Getting Focus

While digression and kibbitzing has been a perennial complaint/joke/bugaboo around the gaming table, there was a point about two years ago when I’d gotten (I think) quite a bit better at keeping a game focused and moving things along — I think I owe a lot of that to my (then) habit of participating in convention gaming tables for Living campaigns (Star Wars, Greyhawk, and others) — simply put, when you’re at a convention and have put money down to play (or have a table full of people who have), and you’ve got 3.5 hours to get through 5 to 8 encounters in an enjoyable fashion, there’s a lot of incentive to focus.
Now, it’s an unspoken assumption that home tables are never as focused as Con games: it’s a larger group of people (at least some of the time), the setting for play is much more informal, there’s less of a time-crunch (you can always come back next session and pick up where you left off, right?), and of course you’re probably closer friends with your home group than the folks you randomly end up with at a convention table, so there’s going to be more visiting…
But I’m not sure if I buy that.

  • I (and the rest of the folks I game with regularly) are adults without a whole lot of free time — granted, when I hear most adult gamers lament that they never get to play Face-to-Face, it’s clear that our group of players schedules and plays more games than most, but that’s because we make a serious time commitment to play (more on that below), not becuase we actually have more time. As much as any player with 3.5 hours to play at a Con table, our time is at a premium.
  • Visiting. We do a lot of it, and I mean in general, not just while playing. More to the point, we do a lot of it in the same areas we play in — the family room becomes the gaming area simply by adding upside-down frisbees loaded with dice to the decor and scattering rule books around.
    • I’m not SURE if a change of locale (even a minor one) would help put people in a better mental space to play, but I think that the Need to Visit needs to be acknowledged among a group of gamers who are also friends. The fact is, if we’re scheduling a game to start a 4pm, and we BS until 8pm before we start playing, it obvious that we WANT to visit in an informal way, and that it’s going to be a lousy resultant game, regardless of what happens.
    • Possible solution — allocate some of the currently-slotted game-time as designated Visit Time — acknowledge that the visiting and kibbitzing will happen regardless, so SET A TIME to end it, concretely… maybe combining it’s conclusion with a physical move to The Place Where We Game and out of The Place Where We Visit, if that seems helpful or necessary.
    • Corollary: set a regular break (every two hours or something) where you leave The Place Where We Game to kibbitz and refuel for 20 or 30 minutes.
  • Many of the games I run are the sorts where you can (allegedly) get more done in 2.5 hours than you could in 10 hours in most mainstream systems, provided that’s what you’re doing: playing… getting things done… focusing. Maybe someone says something that reminds me of a story about my kid? Fine: I’ll make a note of it so I can bring it up during a break… something.
  • Maybe this is Social Contract stuff that needs to be set out prior to a new game starting (there will be Visit Time, Game Time, and regular breaks, so everyone gets booed and hissed for mixing activities and diluting both). Maybe it’s worth a try.
  • I have to wonder about group dynamics in this, and System… the OA game, for example, has identical composition to other games that have all kinds of focus issues… that’s a curiosity.

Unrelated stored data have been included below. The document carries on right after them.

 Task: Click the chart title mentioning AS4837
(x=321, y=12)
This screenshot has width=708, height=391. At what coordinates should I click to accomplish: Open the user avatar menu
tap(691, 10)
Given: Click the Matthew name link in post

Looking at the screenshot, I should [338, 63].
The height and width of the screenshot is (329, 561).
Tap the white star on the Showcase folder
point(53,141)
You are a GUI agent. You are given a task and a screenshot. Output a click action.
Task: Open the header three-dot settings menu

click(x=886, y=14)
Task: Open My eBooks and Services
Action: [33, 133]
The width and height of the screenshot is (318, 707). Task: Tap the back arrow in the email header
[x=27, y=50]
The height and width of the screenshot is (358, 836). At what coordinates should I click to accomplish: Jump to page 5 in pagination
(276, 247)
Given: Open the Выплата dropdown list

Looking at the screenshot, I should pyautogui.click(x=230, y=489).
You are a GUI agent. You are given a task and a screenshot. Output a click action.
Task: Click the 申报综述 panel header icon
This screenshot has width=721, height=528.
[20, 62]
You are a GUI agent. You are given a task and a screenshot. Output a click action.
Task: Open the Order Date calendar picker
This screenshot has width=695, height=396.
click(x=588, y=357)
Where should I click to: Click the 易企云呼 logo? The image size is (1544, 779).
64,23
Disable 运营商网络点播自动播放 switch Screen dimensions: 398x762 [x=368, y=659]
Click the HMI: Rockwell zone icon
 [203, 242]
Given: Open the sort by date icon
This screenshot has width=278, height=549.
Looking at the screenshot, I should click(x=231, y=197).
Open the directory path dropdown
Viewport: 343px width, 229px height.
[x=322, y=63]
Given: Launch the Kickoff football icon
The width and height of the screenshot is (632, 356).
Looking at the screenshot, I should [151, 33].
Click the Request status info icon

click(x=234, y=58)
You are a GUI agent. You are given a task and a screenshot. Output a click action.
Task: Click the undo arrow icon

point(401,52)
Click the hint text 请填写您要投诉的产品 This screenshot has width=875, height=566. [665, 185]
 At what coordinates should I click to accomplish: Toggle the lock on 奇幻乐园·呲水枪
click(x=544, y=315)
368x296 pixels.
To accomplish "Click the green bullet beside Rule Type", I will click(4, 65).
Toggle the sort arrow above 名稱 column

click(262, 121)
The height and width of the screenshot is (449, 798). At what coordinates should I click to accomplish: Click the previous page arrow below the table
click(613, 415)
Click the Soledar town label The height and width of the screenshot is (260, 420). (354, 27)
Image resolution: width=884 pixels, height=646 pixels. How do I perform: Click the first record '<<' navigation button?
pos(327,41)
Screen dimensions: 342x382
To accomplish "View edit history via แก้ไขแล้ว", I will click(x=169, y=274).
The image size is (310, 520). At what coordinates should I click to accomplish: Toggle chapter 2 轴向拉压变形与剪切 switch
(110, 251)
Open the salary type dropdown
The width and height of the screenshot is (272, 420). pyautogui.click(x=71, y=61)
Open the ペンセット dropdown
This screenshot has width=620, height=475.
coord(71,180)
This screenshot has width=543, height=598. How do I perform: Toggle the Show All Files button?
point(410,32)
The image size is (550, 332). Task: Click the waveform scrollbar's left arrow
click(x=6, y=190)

There should be a way to regain the kind of “Our Time Here is Precious” mindset that give’s us more in-character moments… whatever… just better payoff for the time spent, WITHOUT going back to regular Con Game participation to get myself in that 3.5 hour mindset (which in any case only works so far as the rest of the group has also done so).
There should be… Hmm.
Nothing more concrete to add here; I’m just thinking outloud.